PASSAGE FOURNI:
· · · ·

Tous les économistes s'accordent pour affirmer que la protection de l'environnement reste un domaine pour lequel le marché demeure défaillant. On parle ainsi souvent d'externalités: l'activité des agents économiques détériore directement l'environnement collectif et ce malgré l'aspect rationnel de ce comportement à l'échelle individuelle. L'attitude qui prévaut est alors celle du « free rider » : les agents économiques attendent que les autres membres de la collectivité consentent à des efforts en matière environnementale tout en continuant à épuiser les ressources d'une planète caractérisées par leur caractère limité.

· · · ·

DONNÉES FOURNIES:
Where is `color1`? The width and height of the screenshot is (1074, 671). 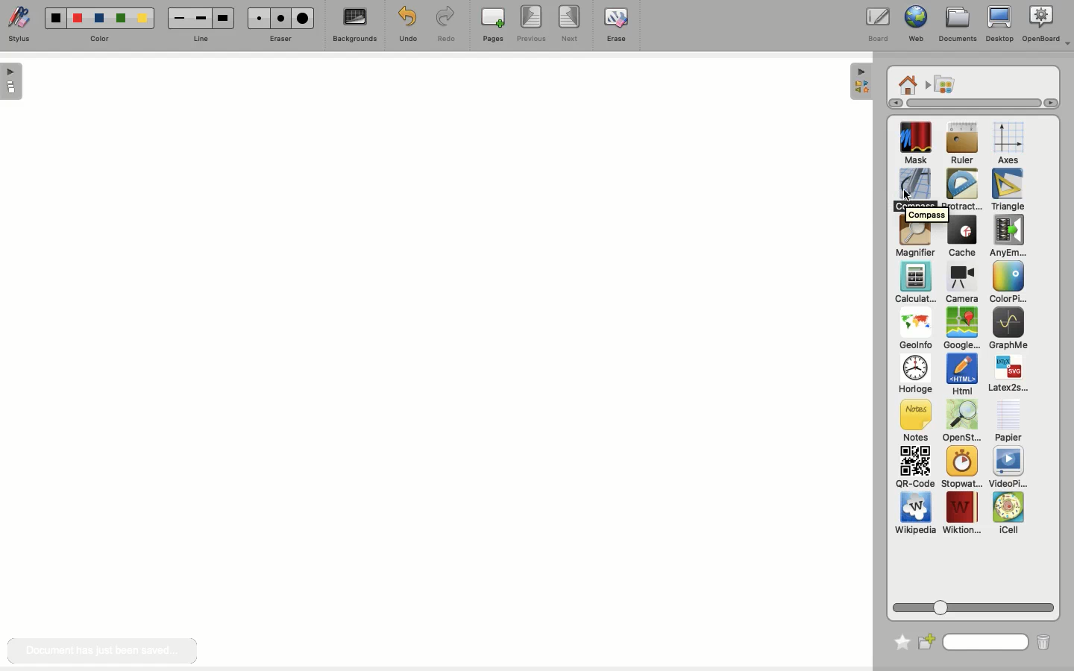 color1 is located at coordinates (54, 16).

· · · ·

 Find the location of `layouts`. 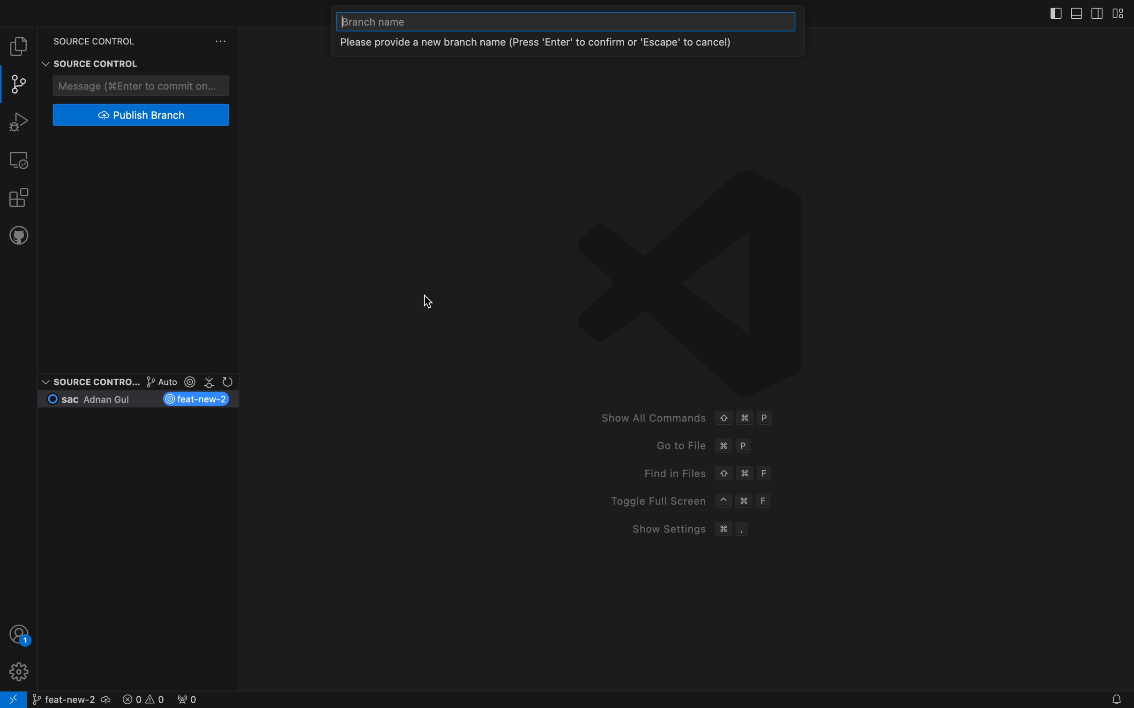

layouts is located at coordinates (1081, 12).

· · · ·

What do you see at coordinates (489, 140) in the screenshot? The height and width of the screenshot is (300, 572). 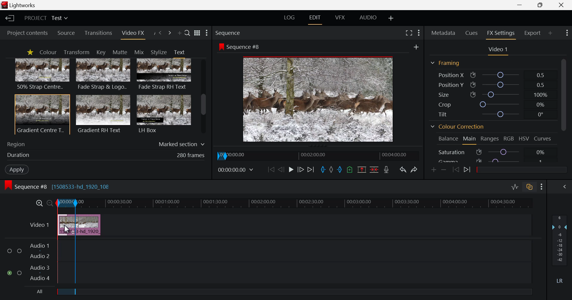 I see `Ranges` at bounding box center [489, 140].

· · · ·

CONSIGNE 1: Selon le passage fourni sur la protection de l'environnement, dans quel domaine tous les économistes jugent-ils le marché défaillant ?
CONSIGNE 2: Restituez tel quel l'extrait du passage fourni qui commence à « Tous les économistes » et se termine à « leur caractère limité. ».

BONNE RÉPONSE 1: La protection de l'environnement.

BONNE RÉPONSE 2:
Tous les économistes s'accordent pour affirmer que la protection de l'environnement reste un domaine pour lequel le marché demeure défaillant. On parle ainsi souvent d'externalités: l'activité des agents économiques détériore directement l'environnement collectif et ce malgré l'aspect rationnel de ce comportement à l'échelle individuelle. L'attitude qui prévaut est alors celle du « free rider » : les agents économiques attendent que les autres membres de la collectivité consentent à des efforts en matière environnementale tout en continuant à épuiser les ressources d'une planète caractérisées par leur caractère limité.